[REQUIRED TASK]
Please reproduce the entire listing below line for line, exactly as it appears.

[INPUT DATA]

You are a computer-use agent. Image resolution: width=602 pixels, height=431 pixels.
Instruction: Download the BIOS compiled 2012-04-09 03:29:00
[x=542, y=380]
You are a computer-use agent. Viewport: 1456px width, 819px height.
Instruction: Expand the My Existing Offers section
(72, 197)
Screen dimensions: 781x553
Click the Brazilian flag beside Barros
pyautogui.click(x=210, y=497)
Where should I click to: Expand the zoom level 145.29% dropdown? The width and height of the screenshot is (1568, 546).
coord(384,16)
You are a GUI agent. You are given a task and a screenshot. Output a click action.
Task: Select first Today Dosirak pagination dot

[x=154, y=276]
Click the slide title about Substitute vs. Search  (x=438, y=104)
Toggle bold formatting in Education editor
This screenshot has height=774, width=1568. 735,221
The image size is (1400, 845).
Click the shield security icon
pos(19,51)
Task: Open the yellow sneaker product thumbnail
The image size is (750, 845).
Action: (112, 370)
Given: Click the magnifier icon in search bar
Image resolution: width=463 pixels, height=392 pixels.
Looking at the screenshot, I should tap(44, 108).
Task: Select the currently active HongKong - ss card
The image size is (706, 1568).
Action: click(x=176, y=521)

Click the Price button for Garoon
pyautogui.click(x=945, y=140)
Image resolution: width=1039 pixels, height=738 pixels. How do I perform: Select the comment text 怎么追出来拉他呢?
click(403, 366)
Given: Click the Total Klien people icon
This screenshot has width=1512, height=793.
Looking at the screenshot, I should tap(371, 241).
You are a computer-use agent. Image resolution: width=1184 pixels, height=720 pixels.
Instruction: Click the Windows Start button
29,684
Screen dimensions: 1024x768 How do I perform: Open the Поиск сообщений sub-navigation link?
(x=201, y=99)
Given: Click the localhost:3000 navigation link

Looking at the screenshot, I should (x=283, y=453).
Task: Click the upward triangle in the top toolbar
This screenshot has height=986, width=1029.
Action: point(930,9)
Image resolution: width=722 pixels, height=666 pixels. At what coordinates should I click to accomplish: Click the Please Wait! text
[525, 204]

[RESPONSE BELOW]
You are a computer-use agent. Image resolution: width=602 pixels, height=431 pixels.
Instruction: Download the BIOS compiled 2012-04-09 03:29:00
[x=542, y=380]
You are a computer-use agent. Viewport: 1456px width, 819px height.
Instruction: Expand the My Existing Offers section
(72, 197)
Screen dimensions: 781x553
Click the Brazilian flag beside Barros
pyautogui.click(x=210, y=497)
Where should I click to: Expand the zoom level 145.29% dropdown? The width and height of the screenshot is (1568, 546).
coord(384,16)
You are a GUI agent. You are given a task and a screenshot. Output a click action.
Task: Select first Today Dosirak pagination dot

[x=154, y=276]
Click the slide title about Substitute vs. Search  (x=438, y=104)
Toggle bold formatting in Education editor
This screenshot has height=774, width=1568. 735,221
The image size is (1400, 845).
Click the shield security icon
pos(19,51)
Task: Open the yellow sneaker product thumbnail
The image size is (750, 845).
Action: (112, 370)
Given: Click the magnifier icon in search bar
Image resolution: width=463 pixels, height=392 pixels.
Looking at the screenshot, I should tap(44, 108).
Task: Select the currently active HongKong - ss card
The image size is (706, 1568).
Action: click(x=176, y=521)

Click the Price button for Garoon
pyautogui.click(x=945, y=140)
Image resolution: width=1039 pixels, height=738 pixels. How do I perform: Select the comment text 怎么追出来拉他呢?
click(403, 366)
Given: Click the Total Klien people icon
This screenshot has width=1512, height=793.
Looking at the screenshot, I should tap(371, 241).
You are a computer-use agent. Image resolution: width=1184 pixels, height=720 pixels.
Instruction: Click the Windows Start button
29,684
Screen dimensions: 1024x768 How do I perform: Open the Поиск сообщений sub-navigation link?
(x=201, y=99)
Given: Click the localhost:3000 navigation link

Looking at the screenshot, I should (x=283, y=453).
Task: Click the upward triangle in the top toolbar
This screenshot has height=986, width=1029.
Action: point(930,9)
Image resolution: width=722 pixels, height=666 pixels. At what coordinates should I click to accomplish: Click the Please Wait! text
[525, 204]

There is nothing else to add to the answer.